PEKANBARU, datariau.com - Seorang bocah usia 6 tahun bernama Richi Ramadhan (6) yang berkediaman Jalan Tanjung Uban Kelurahan Pesisir Kecamatan Limapuluh meninggalkan dunia akibat penyakit DBD yang dideritanya. Korban meninggal dunia di rumah sakit Santa Maria, Rabu (25/11/2015) kemarin.
Informasi ini disampaikan salah seorang Anggota DPRD Kota Pekanbaru yang bermukim di daerah tersebut H Fatullah. Atas musibah ini, Fatullah meminta dinas terkait lebih aktif mengambil tindakan untuk pencegahan berjatuhnya korban demam berdarah di Kota Pekanbaru saat musim hujan ini.
"Kita turut berduka atas kejadian ini, semoga keluarga korban diberi kesabaran. Dengan kejadian ini kita dari DPRD sangat menyayangkan kinerja Dinas Kesehatan Kota Pekanbaru yang tidak tanggap dan tidak bisa bertindak cepat terhadap korban penderita penyakit demam berdarah," ujar Fatullah saat ditemui di DPRD Pekanbaru, Kamis (26/11/2015).
Seharusnya, kata Fatullah, Diskes Kota Pekanbaru sebelum musim penyakit demam berdarah melanda masyarakat kota Pekanbaru, harus melakukan antispasi terkait bencana demam berdarah. Tindakan yang dilakukan seperti sosialisasi bahaya DBD dengan siklus cuaca yang ada termasuk melakukan fogging.
"Kita melihat Diskes Pekanbaru tidak bekerja secara maksimal, mana ada kita lihat kegiatan fogging secara merata dan terjadwal di setiap kelurahan.
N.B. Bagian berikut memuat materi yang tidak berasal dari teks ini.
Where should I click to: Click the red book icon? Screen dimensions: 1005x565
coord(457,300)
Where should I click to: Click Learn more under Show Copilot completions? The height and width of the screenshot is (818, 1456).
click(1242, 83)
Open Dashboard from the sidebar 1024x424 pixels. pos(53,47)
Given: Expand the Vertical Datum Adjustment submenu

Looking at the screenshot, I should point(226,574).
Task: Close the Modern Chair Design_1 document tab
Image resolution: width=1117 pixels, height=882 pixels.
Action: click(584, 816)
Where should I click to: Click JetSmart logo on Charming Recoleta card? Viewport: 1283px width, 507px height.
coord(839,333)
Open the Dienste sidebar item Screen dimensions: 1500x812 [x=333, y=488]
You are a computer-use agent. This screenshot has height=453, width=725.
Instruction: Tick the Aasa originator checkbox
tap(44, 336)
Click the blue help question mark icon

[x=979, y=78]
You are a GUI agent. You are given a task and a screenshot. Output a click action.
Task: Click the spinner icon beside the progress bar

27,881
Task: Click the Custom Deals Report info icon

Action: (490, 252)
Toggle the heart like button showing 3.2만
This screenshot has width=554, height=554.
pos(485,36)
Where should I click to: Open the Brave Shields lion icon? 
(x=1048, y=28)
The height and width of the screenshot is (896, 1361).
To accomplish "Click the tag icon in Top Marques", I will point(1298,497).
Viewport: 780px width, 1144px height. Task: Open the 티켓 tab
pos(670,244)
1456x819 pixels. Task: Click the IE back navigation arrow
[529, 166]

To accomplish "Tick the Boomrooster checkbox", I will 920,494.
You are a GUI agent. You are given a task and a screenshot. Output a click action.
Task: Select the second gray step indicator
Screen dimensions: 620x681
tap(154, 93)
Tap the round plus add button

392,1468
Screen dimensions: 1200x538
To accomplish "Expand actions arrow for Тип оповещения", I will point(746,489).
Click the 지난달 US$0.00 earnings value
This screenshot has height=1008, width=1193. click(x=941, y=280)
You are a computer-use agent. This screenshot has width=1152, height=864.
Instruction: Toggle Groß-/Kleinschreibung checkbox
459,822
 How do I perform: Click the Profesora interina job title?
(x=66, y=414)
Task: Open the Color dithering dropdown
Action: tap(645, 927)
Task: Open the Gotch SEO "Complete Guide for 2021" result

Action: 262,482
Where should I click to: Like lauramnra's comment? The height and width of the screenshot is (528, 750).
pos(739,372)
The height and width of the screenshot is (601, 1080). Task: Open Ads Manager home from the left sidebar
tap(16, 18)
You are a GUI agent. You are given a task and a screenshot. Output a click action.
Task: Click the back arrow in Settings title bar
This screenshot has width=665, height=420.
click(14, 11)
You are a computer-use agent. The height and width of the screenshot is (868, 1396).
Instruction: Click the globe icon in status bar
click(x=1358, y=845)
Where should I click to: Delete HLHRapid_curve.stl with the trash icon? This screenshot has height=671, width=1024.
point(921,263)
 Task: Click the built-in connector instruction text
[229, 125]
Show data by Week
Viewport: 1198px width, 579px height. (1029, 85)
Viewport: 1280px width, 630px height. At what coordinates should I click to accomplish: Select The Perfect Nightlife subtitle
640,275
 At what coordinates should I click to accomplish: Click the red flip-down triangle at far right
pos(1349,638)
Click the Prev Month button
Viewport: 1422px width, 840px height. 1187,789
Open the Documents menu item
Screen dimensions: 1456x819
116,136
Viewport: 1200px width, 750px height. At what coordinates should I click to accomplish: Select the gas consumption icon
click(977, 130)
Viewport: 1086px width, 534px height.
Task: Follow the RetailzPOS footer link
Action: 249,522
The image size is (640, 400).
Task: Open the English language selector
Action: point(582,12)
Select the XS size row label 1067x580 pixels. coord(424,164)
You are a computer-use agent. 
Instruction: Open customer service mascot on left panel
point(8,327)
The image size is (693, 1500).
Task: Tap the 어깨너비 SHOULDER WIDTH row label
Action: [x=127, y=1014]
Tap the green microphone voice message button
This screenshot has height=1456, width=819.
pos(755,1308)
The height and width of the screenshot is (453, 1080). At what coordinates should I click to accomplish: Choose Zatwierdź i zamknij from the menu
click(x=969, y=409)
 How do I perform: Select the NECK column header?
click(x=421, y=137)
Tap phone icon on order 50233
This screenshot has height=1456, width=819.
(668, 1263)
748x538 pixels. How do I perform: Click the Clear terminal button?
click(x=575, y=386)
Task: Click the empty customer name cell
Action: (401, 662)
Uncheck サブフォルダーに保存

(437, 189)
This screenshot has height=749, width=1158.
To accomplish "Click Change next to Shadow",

Kalau kinerja Diskes berjalan secara maksimal dan tanggap terhadap bahaya penyakit DBD maka tentu penderita penyakit DBD di kota Pekanbaru semakin berkurang tiap bulannya," ujar Fatullah.
Disamping itu, sambung Fatullah, masyarakat atau organisasi saja selama ini berinisiatif melakukan fogging, namun saat ingin meminjam alat fogging ke Diskes Pekanbaru terkesan dipersulit dan berbelit-belit. "Jadi, bagaimana masyarakat mau membantu dan bekerjasama kalau urusan peminjaman serta urusan lainnya dipersulit," ujar Fatullah.
Namun, kepada masyarakat Fatullah berharap agar tetap menjaga kebersihan lingkungan dan aktifkan kegiatan gotong royong di tengah lingkungan masyarakat. "Kalau ada keluarga yang menderita penyakit DBD cepat bawa ke rumah sakit dan jangan dibiarkan," imbau Fatullah.
Sementara itu, Kadiskes Kota Pekanbaru Elda S Munir saat dikonfirmasi mengatakan, pihak Diskes untuk mengatasipasi penyakit demam berdarah di tengah masyarakat telah melakukan fogging dan sosialisasi kepada masyarakat.
Namun saat ditanya berapa jumlah korban meninggal akibat DBD saat ini dan aturan fogging seperti apa, Kadiskes tidak mengetahui berapa jumlah dan aturannya seperti apa, bahkan Kadiskes menyuruh wartawan untuk berkoordinasi dengan Kabid yang membidangi masalah Demam Berdarah.